Insert Delete GetRandom O(1) - Duplicates allowed

Hard
Affirm logo
Affirm
2 views
Topics:
ArraysHash TableDesign

RandomizedCollection is a data structure that contains a collection of numbers, possibly duplicates (i.e., a multiset). It should support inserting and removing specific elements and also reporting a random element.

Implement the RandomizedCollection class:

  • RandomizedCollection() Initializes the empty RandomizedCollection object.
  • bool insert(int val) Inserts an item val into the multiset, even if the item is already present. Returns true if the item is not present, false otherwise.
  • bool remove(int val) Removes an item val from the multiset if present. Returns true if the item is present, false otherwise. Note that if val has multiple occurrences in the multiset, we only remove one of them.
  • int getRandom() Returns a random element from the current multiset of elements. The probability of each element being returned is linearly related to the number of the same values the multiset contains.

You must implement the functions of the class such that each function works on average O(1) time complexity.

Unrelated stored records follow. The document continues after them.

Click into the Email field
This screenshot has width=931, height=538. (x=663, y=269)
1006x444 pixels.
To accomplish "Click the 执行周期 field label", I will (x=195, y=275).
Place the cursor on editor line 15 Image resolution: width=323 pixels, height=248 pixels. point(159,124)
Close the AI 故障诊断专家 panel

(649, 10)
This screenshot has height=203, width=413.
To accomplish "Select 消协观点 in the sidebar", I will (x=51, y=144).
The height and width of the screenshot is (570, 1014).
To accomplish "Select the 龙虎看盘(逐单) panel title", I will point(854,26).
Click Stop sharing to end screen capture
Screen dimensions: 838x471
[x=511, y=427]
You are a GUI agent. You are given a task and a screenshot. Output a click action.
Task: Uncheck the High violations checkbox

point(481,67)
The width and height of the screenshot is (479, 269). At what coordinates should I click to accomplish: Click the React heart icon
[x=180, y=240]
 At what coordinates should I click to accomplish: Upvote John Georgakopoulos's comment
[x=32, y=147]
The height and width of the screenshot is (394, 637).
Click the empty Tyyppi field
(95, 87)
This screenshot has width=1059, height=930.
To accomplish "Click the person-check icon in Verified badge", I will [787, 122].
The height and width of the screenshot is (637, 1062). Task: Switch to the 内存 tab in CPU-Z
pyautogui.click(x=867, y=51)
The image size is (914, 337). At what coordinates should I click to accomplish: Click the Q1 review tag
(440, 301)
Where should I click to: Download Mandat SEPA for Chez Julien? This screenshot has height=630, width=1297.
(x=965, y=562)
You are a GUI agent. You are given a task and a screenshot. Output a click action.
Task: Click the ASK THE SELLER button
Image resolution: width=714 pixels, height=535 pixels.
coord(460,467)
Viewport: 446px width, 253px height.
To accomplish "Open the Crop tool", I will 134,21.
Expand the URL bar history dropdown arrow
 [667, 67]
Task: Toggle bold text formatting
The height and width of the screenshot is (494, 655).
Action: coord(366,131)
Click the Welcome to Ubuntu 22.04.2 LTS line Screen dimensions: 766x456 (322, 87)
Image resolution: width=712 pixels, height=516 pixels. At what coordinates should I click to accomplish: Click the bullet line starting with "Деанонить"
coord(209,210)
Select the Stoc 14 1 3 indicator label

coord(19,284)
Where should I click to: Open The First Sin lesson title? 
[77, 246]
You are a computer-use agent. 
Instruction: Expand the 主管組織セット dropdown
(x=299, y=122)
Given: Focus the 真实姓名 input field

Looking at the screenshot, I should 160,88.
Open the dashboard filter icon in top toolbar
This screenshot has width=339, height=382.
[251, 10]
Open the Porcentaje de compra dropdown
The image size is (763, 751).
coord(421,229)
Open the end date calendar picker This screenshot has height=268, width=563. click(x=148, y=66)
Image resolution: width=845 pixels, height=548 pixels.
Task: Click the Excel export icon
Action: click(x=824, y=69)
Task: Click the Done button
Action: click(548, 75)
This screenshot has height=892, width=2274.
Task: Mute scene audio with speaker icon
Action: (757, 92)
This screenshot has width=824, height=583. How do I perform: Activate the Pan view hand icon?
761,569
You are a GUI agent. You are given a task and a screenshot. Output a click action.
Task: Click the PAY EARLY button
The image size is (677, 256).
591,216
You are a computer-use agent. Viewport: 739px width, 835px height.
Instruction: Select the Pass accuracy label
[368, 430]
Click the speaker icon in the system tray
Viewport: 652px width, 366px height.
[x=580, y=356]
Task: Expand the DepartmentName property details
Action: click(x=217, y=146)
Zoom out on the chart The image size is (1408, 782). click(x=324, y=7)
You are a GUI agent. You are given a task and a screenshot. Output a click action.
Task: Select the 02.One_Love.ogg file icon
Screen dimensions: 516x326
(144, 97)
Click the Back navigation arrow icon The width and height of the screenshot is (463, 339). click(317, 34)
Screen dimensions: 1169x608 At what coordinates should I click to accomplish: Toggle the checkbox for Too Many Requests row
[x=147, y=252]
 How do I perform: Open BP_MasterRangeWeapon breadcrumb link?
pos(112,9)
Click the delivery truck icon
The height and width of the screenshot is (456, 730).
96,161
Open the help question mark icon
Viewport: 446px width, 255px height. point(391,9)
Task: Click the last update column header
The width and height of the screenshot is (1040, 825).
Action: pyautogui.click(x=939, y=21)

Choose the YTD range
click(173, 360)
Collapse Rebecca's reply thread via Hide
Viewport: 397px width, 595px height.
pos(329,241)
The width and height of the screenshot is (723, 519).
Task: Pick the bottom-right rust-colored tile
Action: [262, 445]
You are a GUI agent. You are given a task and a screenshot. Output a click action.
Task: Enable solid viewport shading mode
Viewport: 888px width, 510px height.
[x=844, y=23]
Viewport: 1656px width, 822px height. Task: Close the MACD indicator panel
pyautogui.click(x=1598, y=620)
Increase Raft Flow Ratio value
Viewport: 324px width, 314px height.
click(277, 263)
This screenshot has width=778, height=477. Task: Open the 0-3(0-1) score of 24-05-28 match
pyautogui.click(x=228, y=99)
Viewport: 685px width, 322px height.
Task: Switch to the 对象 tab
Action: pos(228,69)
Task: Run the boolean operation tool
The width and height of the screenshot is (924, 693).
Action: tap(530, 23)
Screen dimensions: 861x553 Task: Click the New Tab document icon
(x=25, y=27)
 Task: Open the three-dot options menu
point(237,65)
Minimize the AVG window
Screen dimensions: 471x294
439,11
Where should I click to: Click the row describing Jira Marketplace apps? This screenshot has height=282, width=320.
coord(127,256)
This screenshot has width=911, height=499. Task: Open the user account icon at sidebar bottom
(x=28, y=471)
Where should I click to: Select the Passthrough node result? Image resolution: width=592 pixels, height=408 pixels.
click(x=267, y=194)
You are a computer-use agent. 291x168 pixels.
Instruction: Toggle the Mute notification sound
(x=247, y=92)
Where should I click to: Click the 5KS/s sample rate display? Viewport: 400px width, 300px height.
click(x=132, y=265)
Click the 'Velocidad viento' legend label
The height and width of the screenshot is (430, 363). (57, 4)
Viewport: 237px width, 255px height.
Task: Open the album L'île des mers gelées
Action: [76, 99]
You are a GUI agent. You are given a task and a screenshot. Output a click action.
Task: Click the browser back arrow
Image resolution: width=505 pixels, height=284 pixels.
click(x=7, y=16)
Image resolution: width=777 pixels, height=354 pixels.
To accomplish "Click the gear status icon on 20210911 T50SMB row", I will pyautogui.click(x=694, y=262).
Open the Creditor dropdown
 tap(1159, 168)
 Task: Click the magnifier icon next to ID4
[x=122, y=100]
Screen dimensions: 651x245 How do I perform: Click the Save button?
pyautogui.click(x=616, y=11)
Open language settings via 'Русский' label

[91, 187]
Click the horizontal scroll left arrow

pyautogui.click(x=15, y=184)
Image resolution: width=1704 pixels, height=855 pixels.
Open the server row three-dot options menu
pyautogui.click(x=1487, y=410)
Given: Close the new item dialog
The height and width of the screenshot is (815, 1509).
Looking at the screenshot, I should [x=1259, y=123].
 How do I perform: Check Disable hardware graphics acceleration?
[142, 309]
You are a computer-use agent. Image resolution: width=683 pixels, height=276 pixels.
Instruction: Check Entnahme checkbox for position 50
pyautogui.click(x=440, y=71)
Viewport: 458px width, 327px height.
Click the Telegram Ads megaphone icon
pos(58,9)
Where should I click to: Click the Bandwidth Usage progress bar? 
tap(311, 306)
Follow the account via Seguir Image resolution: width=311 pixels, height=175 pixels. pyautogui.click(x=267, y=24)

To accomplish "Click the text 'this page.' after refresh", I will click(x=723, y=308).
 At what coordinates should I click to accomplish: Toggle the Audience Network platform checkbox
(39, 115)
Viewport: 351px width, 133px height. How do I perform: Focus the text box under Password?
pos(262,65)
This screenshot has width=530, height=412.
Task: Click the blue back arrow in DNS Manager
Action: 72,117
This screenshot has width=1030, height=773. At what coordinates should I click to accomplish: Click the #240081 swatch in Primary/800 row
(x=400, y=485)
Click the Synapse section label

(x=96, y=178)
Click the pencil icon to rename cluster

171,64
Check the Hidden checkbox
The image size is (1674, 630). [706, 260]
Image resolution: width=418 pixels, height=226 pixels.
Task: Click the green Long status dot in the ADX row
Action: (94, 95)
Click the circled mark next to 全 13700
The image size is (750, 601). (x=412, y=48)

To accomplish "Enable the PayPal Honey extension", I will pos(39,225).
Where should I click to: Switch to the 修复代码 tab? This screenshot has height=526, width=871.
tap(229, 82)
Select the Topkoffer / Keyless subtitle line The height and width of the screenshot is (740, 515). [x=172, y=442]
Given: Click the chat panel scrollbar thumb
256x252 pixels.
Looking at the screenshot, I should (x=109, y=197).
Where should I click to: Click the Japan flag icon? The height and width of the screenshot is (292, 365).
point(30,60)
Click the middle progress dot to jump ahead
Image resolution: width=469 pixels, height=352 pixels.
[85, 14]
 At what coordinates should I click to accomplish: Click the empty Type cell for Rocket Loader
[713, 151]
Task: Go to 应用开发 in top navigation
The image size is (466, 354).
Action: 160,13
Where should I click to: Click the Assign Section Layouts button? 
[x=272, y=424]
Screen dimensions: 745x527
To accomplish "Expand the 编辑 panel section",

Note: The test cases are generated such that getRandom will only be called if there is at least one item in the RandomizedCollection.

Example 1:

Input
["RandomizedCollection", "insert", "insert", "insert", "getRandom", "remove", "getRandom"]
[[], [1], [1], [2], [], [1], []]
Output
[null, true, false, true, 2, true, 1]

Explanation
RandomizedCollection randomizedCollection = new RandomizedCollection();
randomizedCollection.insert(1);   // return true since the collection does not contain 1.
                                  // Inserts 1 into the collection.
randomizedCollection.insert(1);   // return false since the collection contains 1.
                                  // Inserts another 1 into the collection. Collection now contains [1,1].
randomizedCollection.insert(2);   // return true since the collection does not contain 2.
                                  // Inserts 2 into the collection. Collection now contains [1,1,2].
randomizedCollection.getRandom(); // getRandom should:
                                  // - return 1 with probability 2/3, or
                                  // - return 2 with probability 1/3.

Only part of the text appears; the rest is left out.